#### Extract
He uses the whole orchestra, availing himself of anything and everything. The instrumentation includes the sarrusophone, the heckelphone, the flugelhorn, and the Wagner tuba. There is a great deal of soft percussion, in the modern fashion. And Talbot uses it effectively. You have bells, chimes, marimba, xylophone, glockenspiel, vibes . . .

I spied, or heard, some influences, although perhaps these were my imagination. It seemed to me that Talbot had spent a fair amount of time with Mahler. And that he knew Boléro. I also thought of Bernstein’s score for On the Waterfront. And of another movie score, written some forty years later: Jerry Goldsmith’s, for Basic Instinct.

In Act I, Talbot is telling a story, or supporting a story. In Act II, he is supplying dance music. It is gay, festive. There is lots of flute playing, and it occurred to me that Sir James Galway would like to participate. But the music also struck me as a little monochromatic, for stretches. In time, things in the story go wrong, and Talbot goes atonal. They all do this, don’t they? All composers employ this gambit.

In any case, Joby Talbot has written a commendable score, and it was gratifying, to me, to applaud something new. It was gratifying, after Act I, to look forward to Act II. It is gratifying to look forward to seeing this ballet again. Incidentally, could there be a suite from it? An orchestral suite, for concert purposes? I don’t see why not.

Di Goldene Kale, or The Golden Bride, was a hit of 1923. A Yiddish operetta, it was composed by Joseph Rumshinsky, who was born near Vilnius in 1881 and died in Kew Gardens, Queens, in 1956. The show played at Kessler’s Second Avenue Theater on the Lower East Side. (Kessler was David Kessler, himself a leading light of the Yiddish theater.)

The Golden Bride has been revived by the National Yiddish Theatre Folksbiene, and it has played at the Museum of Jewish Heritage, not on the Lower East Side but as low as you can go and still be in Manhattan: Battery Park City. You could row just a few strokes to Ellis Island.

Speaking of that: the story of the opera is fairly typical. A beautiful girl grows up in a shtetl. She is an orphan, cared for by another family. Suddenly, she comes into a fortune. Everyone wants to marry her. First, though, she insists on finding her mother. She sails to America, and . . . At any rate, the ending is happy, as is the show at large.

Rumshinsky’s score has traces of the Strauss family, klezmer, jazz, and more.

Seeing it was like going to a museum of anthropology, right? The Golden Bride is an unearthed fossil, right? I didn’t find it so. I found it fresh and winning, not particularly bound by time—or place, for that matter.

I have called the show an operetta, but you could call it a musical, too. It is, in any case, a specimen of the Yiddish lyric theater. Rumshinsky’s score has traces of the Strauss family, klezmer, jazz, and more. In order to make certain points, he interpolates a popular song or two, such as “Over There.” And this show includes one hit—a hit single, if you will: the song “Mayn Goldele.”
########
#### Records provided
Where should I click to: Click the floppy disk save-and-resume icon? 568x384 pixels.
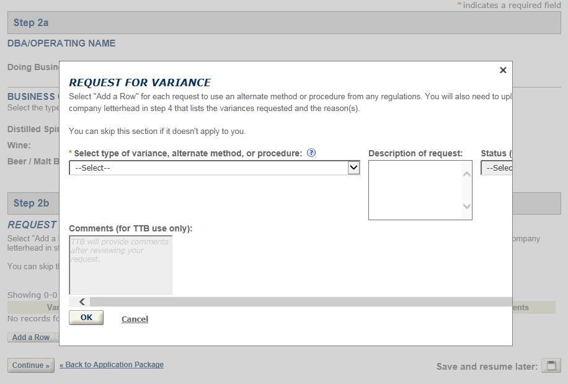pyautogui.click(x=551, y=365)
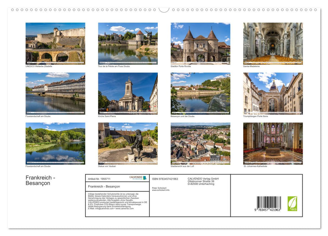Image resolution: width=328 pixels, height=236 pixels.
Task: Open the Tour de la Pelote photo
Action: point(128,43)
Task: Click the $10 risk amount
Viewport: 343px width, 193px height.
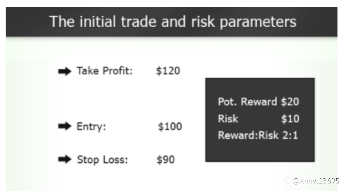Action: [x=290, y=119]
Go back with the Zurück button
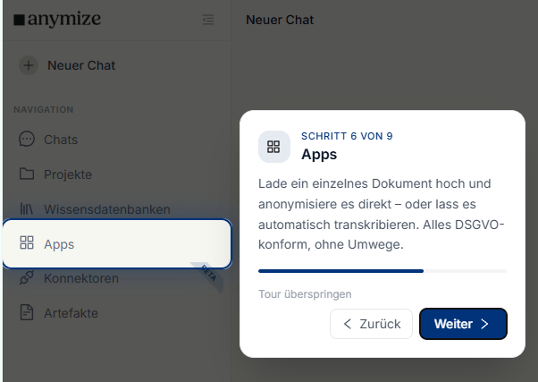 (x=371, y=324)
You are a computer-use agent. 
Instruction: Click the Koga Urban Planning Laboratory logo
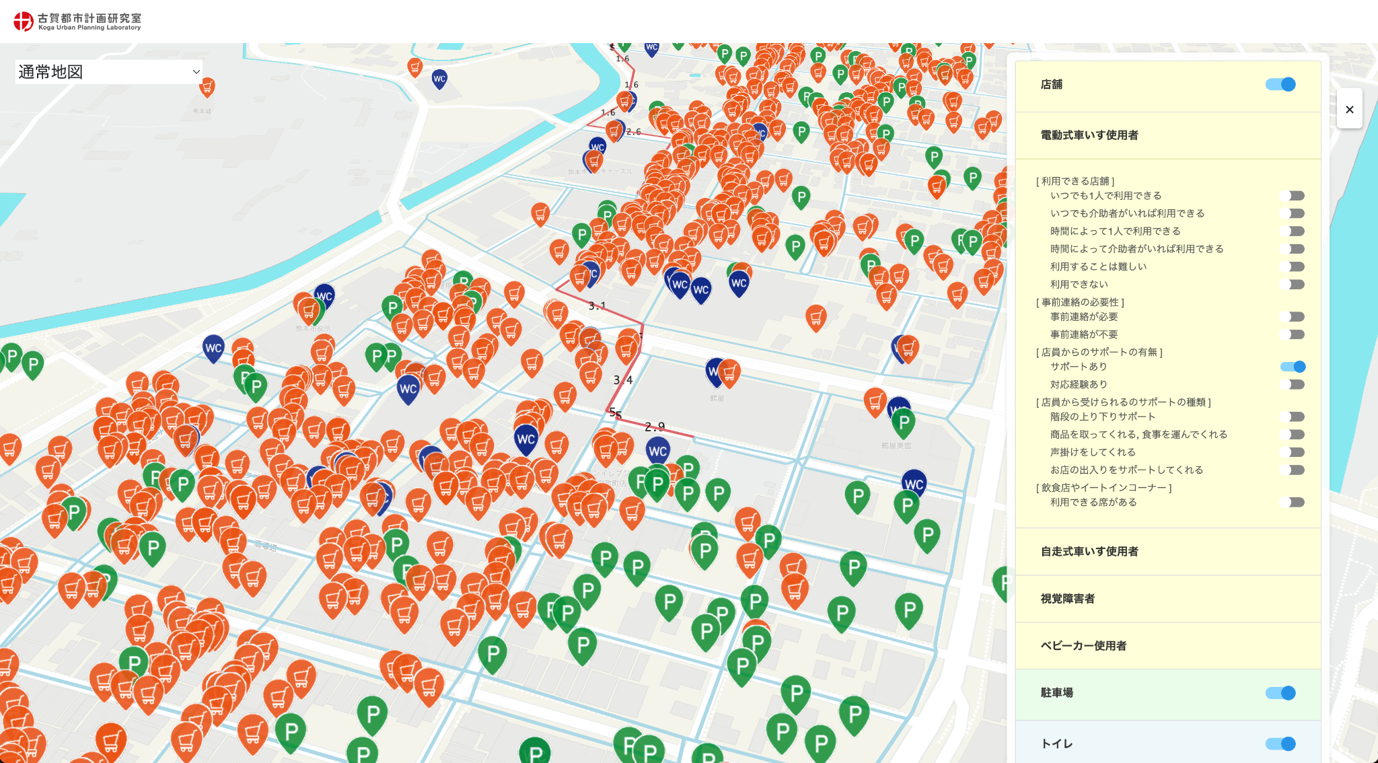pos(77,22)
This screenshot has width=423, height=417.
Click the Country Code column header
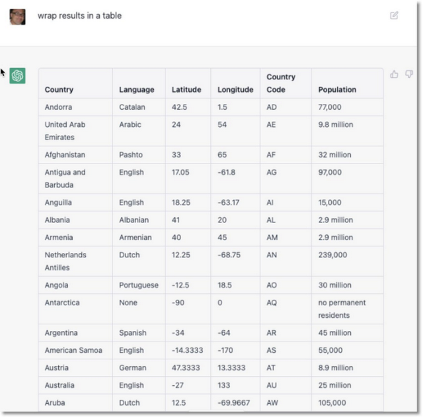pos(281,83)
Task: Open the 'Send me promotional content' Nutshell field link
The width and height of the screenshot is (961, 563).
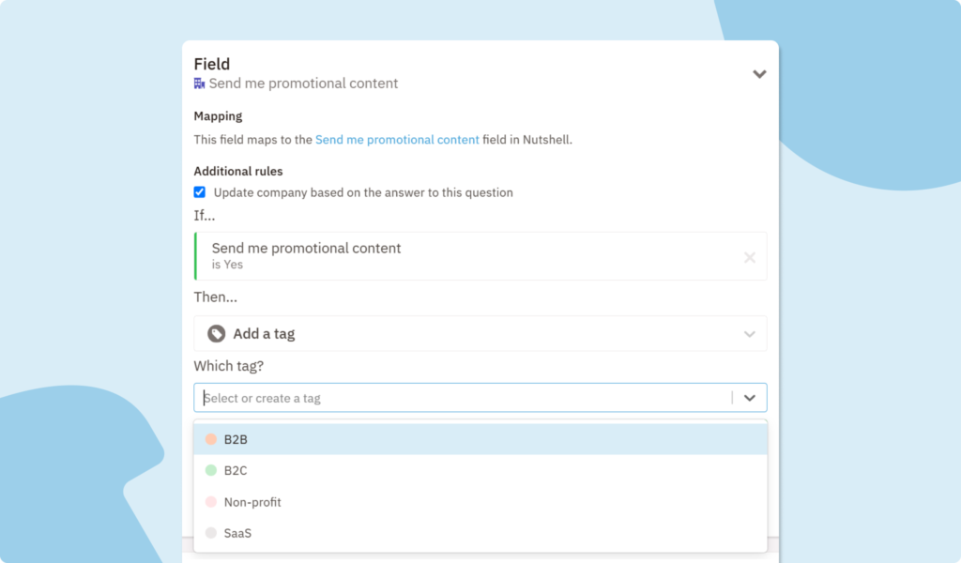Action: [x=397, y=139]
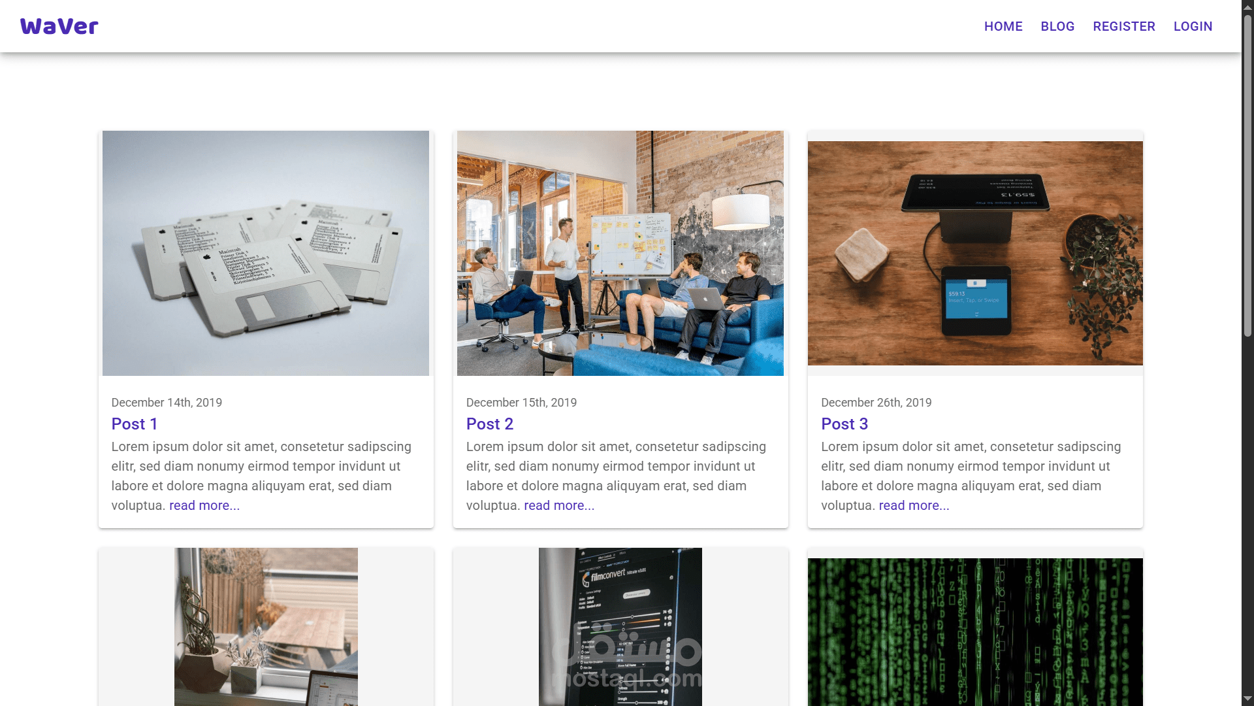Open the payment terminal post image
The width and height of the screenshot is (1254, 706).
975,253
########
#### Records provided
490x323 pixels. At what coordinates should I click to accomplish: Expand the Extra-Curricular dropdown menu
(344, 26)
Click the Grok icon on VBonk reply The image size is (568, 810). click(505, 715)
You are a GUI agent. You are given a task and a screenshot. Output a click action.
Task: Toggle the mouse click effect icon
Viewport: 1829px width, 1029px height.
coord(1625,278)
########
* Exercise directions
Transcribe the part of the music review above that opens with the words containing "The Golden Bride has" and closes with "show at large.".

* Task answer
The Golden Bride has been revived by the National Yiddish Theatre Folksbiene, and it has played at the Museum of Jewish Heritage, not on the Lower East Side but as low as you can go and still be in Manhattan: Battery Park City. You could row just a few strokes to Ellis Island.

Speaking of that: the story of the opera is fairly typical. A beautiful girl grows up in a shtetl. She is an orphan, cared for by another family. Suddenly, she comes into a fortune. Everyone wants to marry her. First, though, she insists on finding her mother. She sails to America, and . . . At any rate, the ending is happy, as is the show at large.